WA has updated its domestic gas policy to protect its supply of onshore gas.

The new rules prevent gas extracted from WA from being sent to the eastern states or overseas.

WA Premier Mark McGowan has defended the decision, saying WA faces a gas shortage later this decade and needs to shore up supplies.

But the government has been questioned over its decision to give an exemption to one project located north of Perth.

The Waitsia project is owned by Japanese conglomerate Mitsui and Beach Energy, which is an ASX-listed company whose majority shareholder is Kerry Stokes's Seven Group Holdings.

Seven Group is WA's biggest media proprietor.

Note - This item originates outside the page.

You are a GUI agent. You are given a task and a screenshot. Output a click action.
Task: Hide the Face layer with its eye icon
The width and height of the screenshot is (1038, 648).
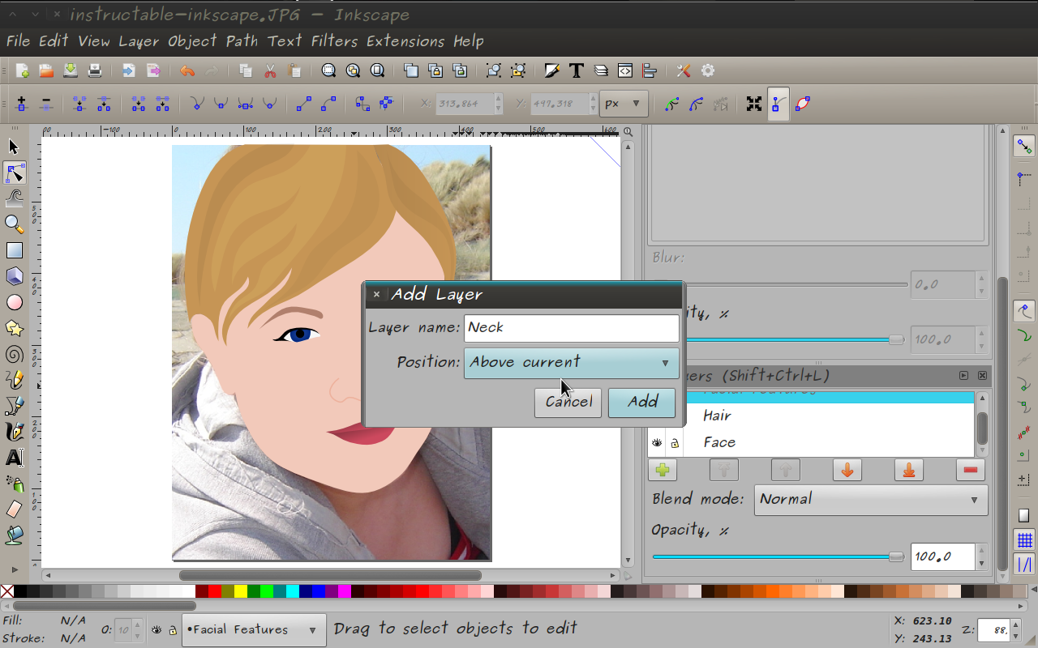(x=656, y=442)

The exemption allows its operators to process gas from the Waitsia field through the North West Shelf for export to LNG markets.

Mr McGowan claims Waitsia was given an exemption because it is “shovel ready” and would deliver hundreds of jobs.

The state's former premier, Colin Barnett, has questioned Mr McGowan’s logic, saying one company in a major industry should not be singled out for special treatment.

“To give a discriminatory advantage like this, I cannot think of a precedent in resources and energy policy in Western Australia,” Mr Barnett said.

“Sure the big projects get treated by themselves, but Waitsia is onshore, it's not a deep-sea engineering project like the other LNG projects are.

“I find the policy really quite strange.

“To ban exports of gas from Western Australia to the east coast I just think is un-Australian.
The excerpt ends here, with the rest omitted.